Le plan du patriarche Rai

Mais le président n’est pas le seul membre du monde maronite à s’intéresser à l’avenir politique du Liban. Ces derniers mois, le patriarche Bechara al-Rai s’est fait le porte-parole des revendications des manifestants et a appelé à plusieurs reprises les dirigeants politiques à trouver un point commun pour sortir de l’impasse actuelle. Le patriarche a indirectement attaqué le Hezbollah à plusieurs reprises, appelant au désarmement des milices et rappelant que l’État est et doit en être un. Au Liban, il n’y a donc pas de place pour les gouvernements parallèles hétéro-dirigés.

La position de Rai (comme celle des Forces libanaises de Samir Geagea, ndlr) contre le Hezbollah s’accompagne également d’une inversion des rôles: le groupe chiite a longtemps été un adversaire du pouvoir établi, dont les maronites font plutôt partie intégrante, mais avec la dernière crise politique, le Hezbollah est devenu un défenseur du «Status Quo».

Il est nécessaire de rappeler que le patriarche n’est pas d’accord avec toutes les revendications formulées par la rue.
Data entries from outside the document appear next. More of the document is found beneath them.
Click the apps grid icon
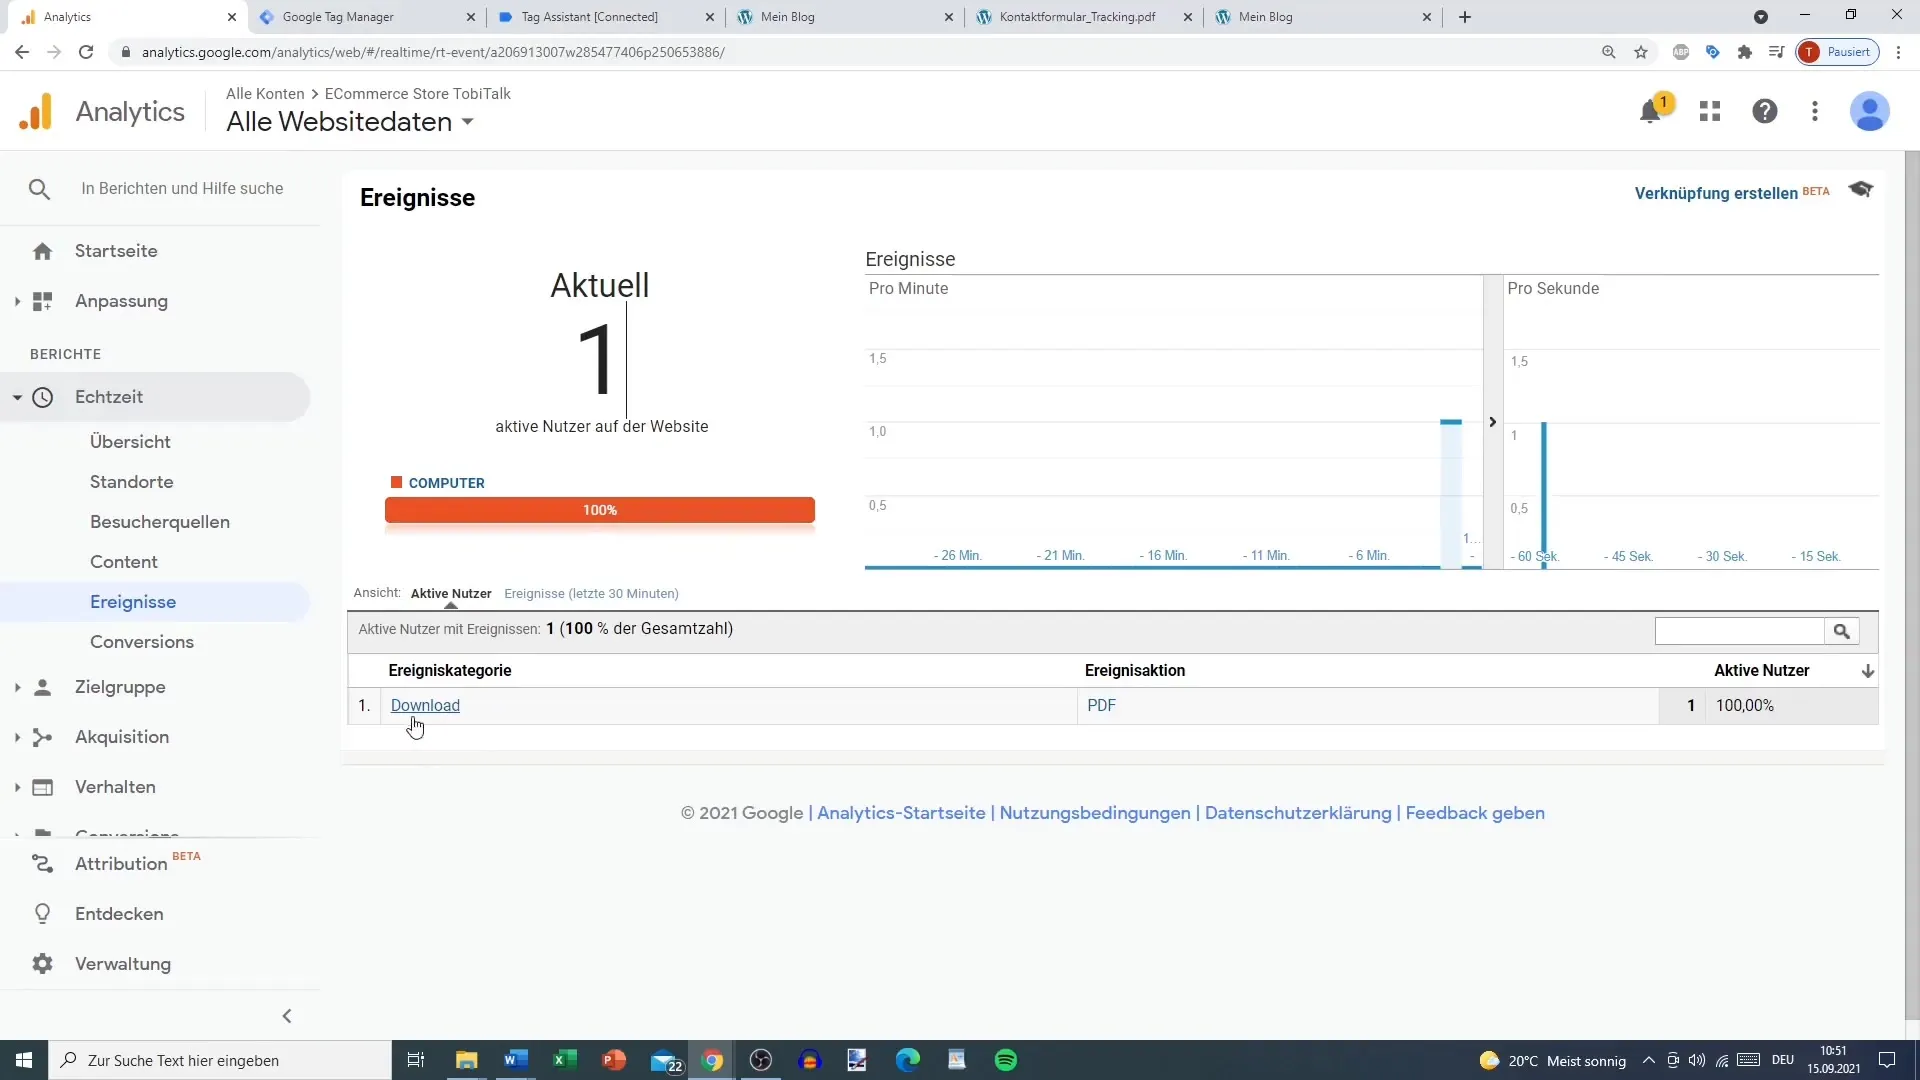The image size is (1920, 1080). (x=1710, y=111)

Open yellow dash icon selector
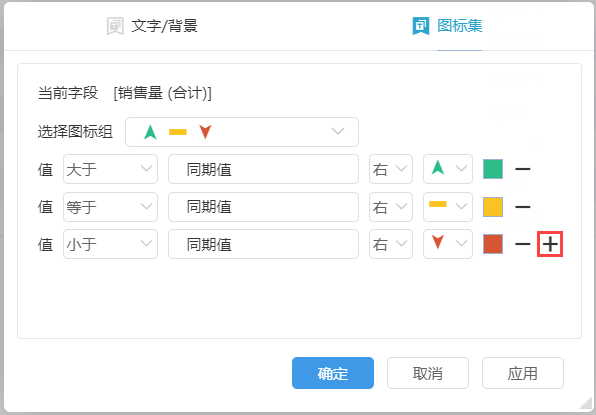point(448,207)
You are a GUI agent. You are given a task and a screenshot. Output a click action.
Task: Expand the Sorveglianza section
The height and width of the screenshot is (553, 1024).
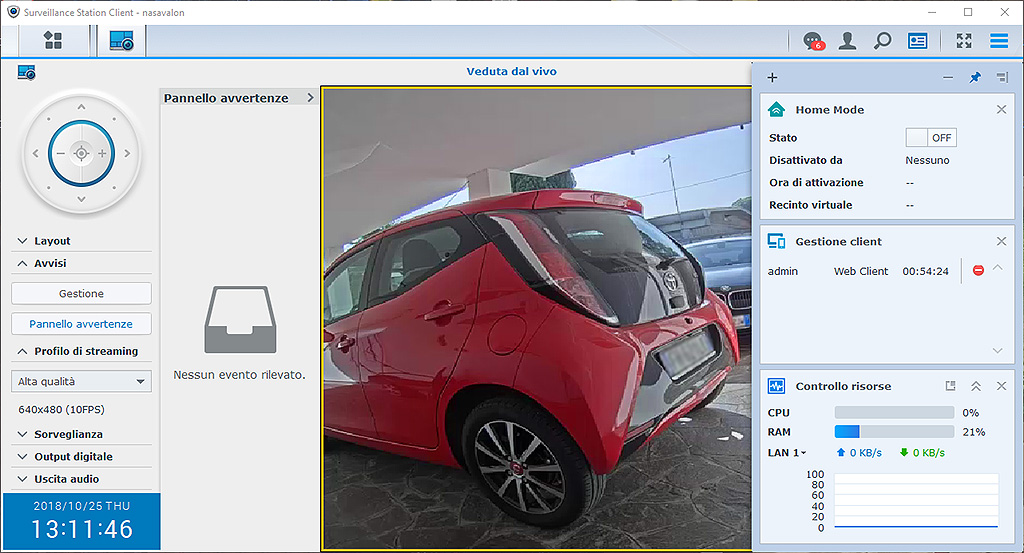coord(68,434)

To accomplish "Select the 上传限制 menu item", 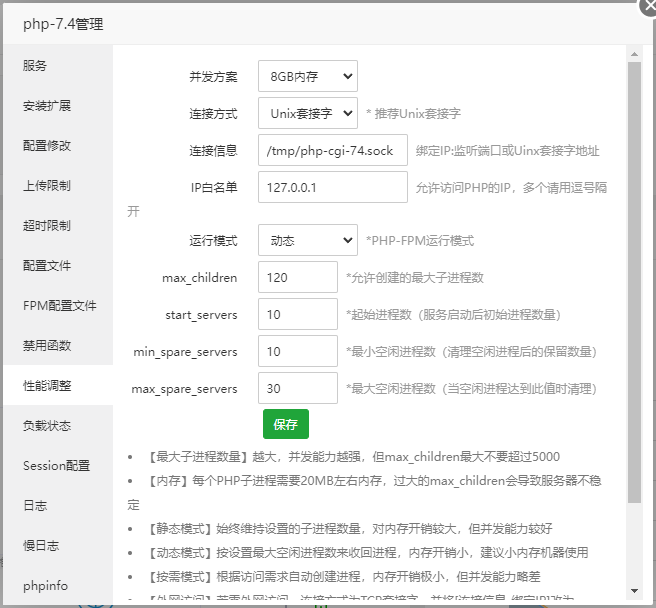I will click(47, 186).
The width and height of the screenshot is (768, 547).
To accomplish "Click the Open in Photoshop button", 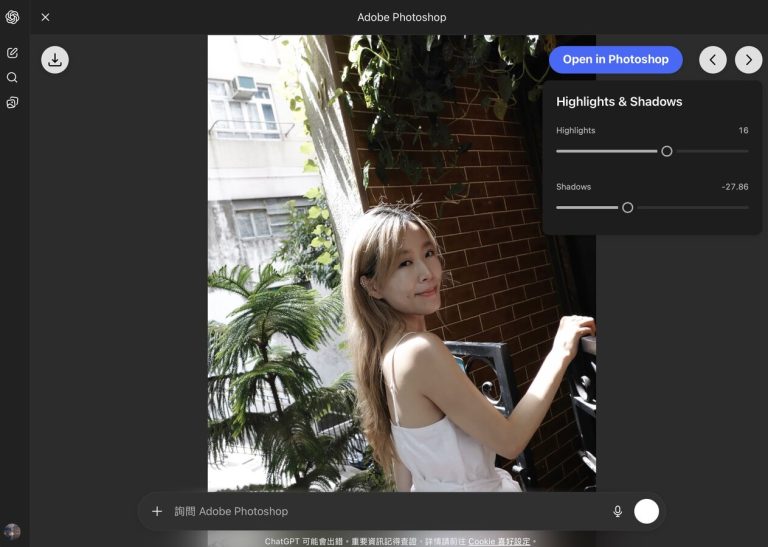I will (615, 60).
L’une des demandes était la fin du système sectaire et la formation d’un État laïc, mais cette perspective ne trouve pas grâce aux yeux de Rai, qui est bien conscient des conséquences qu’un tel changement pourrait affecter la composante maronite. Le partage des pouvoirs, comme mentionné, est basé sur les accords de Taëf signés en 1989 (le fruit des aventures et des décisions hasardeuses de Michel Aoun, ndlr) sur la base d’un recensement de 1932 qui, déjà à l’époque, ne reflétait pas l’équilibre démographique réel du pays et qui attribuait 51% de la population aux chrétiens. A l’heure actuelle, même sans nouveaux recensements, il ne fait aucun doute que la majorité du Liban est musulmane, un fait que le Hezbollah pourrait exploiter en sa faveur.

En cherchant à préserver le pouvoir des maronites et de mettre un terme à l’impasse politique, Rai joue le rôle de médiateur entre les parties sur le terrain, s’entretenant souvent en privé avec Aoun et Hariri. Son modèle de référence est Elias Hoyek, le patriarche maronite qui a convaincu la France de créer un «Grand Liban» à majorité chrétienne en tant qu’entité séparée de la Syrie et qui a joué un rôle décisif dans la future indépendance du pays des cèdres.

« Le Grand Liban n’a pas échoué », a déclaré Rai dans une interview accordée à la chaîne Al-hurra. « Mais les politiciens l’ont fait ». Pour le patriarche, la classe politique actuelle doit changer pour que le pays se rétablisse, mais une réforme radicale de l’État n’est pas dans les plans de Rai.